__Exercise__: From the entries below, copy each line in which the word "will" occurs.

Recorded data:

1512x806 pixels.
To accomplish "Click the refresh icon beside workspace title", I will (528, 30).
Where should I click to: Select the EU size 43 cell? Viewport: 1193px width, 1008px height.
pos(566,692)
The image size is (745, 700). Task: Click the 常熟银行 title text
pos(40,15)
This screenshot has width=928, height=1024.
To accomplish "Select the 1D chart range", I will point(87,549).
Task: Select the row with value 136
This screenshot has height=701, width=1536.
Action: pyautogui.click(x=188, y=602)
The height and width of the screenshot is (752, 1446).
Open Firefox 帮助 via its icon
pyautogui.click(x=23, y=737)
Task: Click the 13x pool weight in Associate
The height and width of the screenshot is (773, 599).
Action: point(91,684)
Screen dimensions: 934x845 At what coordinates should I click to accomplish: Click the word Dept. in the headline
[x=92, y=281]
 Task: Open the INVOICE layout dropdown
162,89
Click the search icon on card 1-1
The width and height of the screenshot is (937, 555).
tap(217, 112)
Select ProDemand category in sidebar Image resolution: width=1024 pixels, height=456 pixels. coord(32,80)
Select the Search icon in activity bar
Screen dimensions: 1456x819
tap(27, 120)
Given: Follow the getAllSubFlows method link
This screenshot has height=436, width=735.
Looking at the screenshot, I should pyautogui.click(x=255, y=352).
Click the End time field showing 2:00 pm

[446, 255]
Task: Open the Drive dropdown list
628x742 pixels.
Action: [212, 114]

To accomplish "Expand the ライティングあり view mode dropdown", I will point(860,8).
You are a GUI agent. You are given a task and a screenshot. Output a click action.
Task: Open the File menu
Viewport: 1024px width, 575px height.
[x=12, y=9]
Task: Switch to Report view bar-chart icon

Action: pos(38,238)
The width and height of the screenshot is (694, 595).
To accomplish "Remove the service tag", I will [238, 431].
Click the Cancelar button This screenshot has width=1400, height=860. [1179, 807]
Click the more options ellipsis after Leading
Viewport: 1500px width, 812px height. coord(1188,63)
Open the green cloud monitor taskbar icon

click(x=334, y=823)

__Answer below__:
To accomplish "Click the refresh icon beside workspace title", I will (528, 30).
To accomplish "Select the 1D chart range", I will point(87,549).
To accomplish "Expand the ライティングあり view mode dropdown", I will point(860,8).
To accomplish "Remove the service tag", I will [238, 431].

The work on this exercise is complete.